Aekplakorn W., Abbott-Klafter J., Khonputsa P., Tatsanavivat P., Chongsuvivatwong V., Chariyalertsak S., Sangwatanaroj S., Tiptaradol S., Lim SS.
OBJECTIVE: To determine the prevalence of prehypertension and hypertension, and management of hypertension, by geographic regions of Thailand. METHODS: Using a stratified, multistage sampling design, data from a nationally representative sample of 39 290 individuals aged > or = 15 years were collected by interview, physical examination and blood sample. RESULTS: The prevalence of hypertension and prehypertension weighted to the national 2004 population was 22.0% [95% confidence interval (CI) = 20.5-23.6] and 32.8% (95% CI = 31.5-34.1), respectively, with a higher prevalence in men compared to women. Hypertension was more common in urban compared to rural men, but similar between urban and rural women. Despite some variation, the prevalence of hypertension and prehypertension was relatively uniform across geographical regions. Of those identified as having hypertension in the survey, 69.8% (95% CI = 67.8-71.7) were unaware that they had hypertension. Although the majority of those who were aware (78.2%; 95% CI = 75.8-80.5) had taken blood pressure-lowering drugs in the last 2 weeks, of these only 36.6% (95% CI = 33.3-40.0) had blood pressure < 140/90 mmHg.

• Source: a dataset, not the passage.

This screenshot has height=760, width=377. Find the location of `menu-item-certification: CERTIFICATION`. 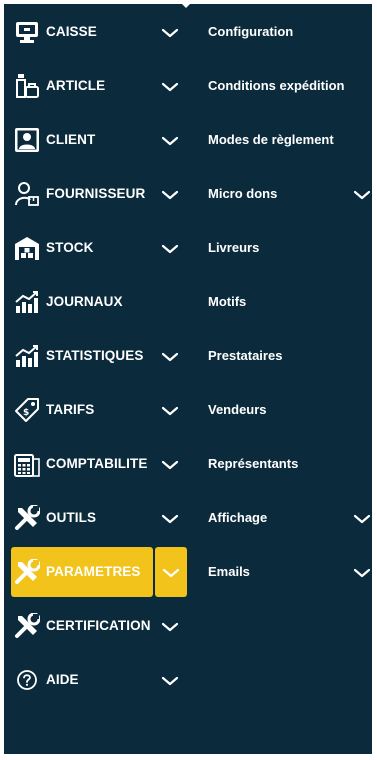

menu-item-certification: CERTIFICATION is located at coordinates (99, 626).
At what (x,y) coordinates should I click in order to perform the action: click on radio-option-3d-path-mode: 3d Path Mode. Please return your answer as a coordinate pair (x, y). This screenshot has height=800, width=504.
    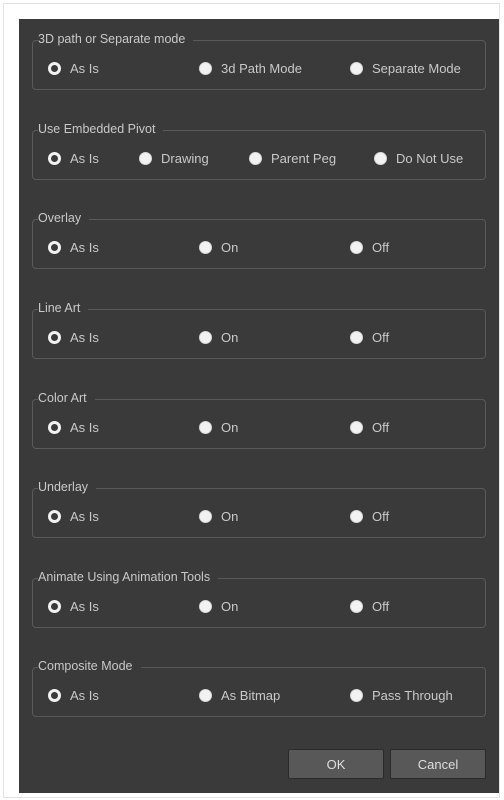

Rural populations and those from the economically poorer Northeast region were more likely to be unaware that they had hypertension. CONCLUSION: Compared to previous surveys, the prevalence of hypertension and prehypertension is rising rapidly, and is spread relatively evenly across regions of Thailand. Levels of awareness of hypertension were low across the country. A challenging task remains in improving screening, treatment and control of hypertension at the same time as promoting healthier lifestyles.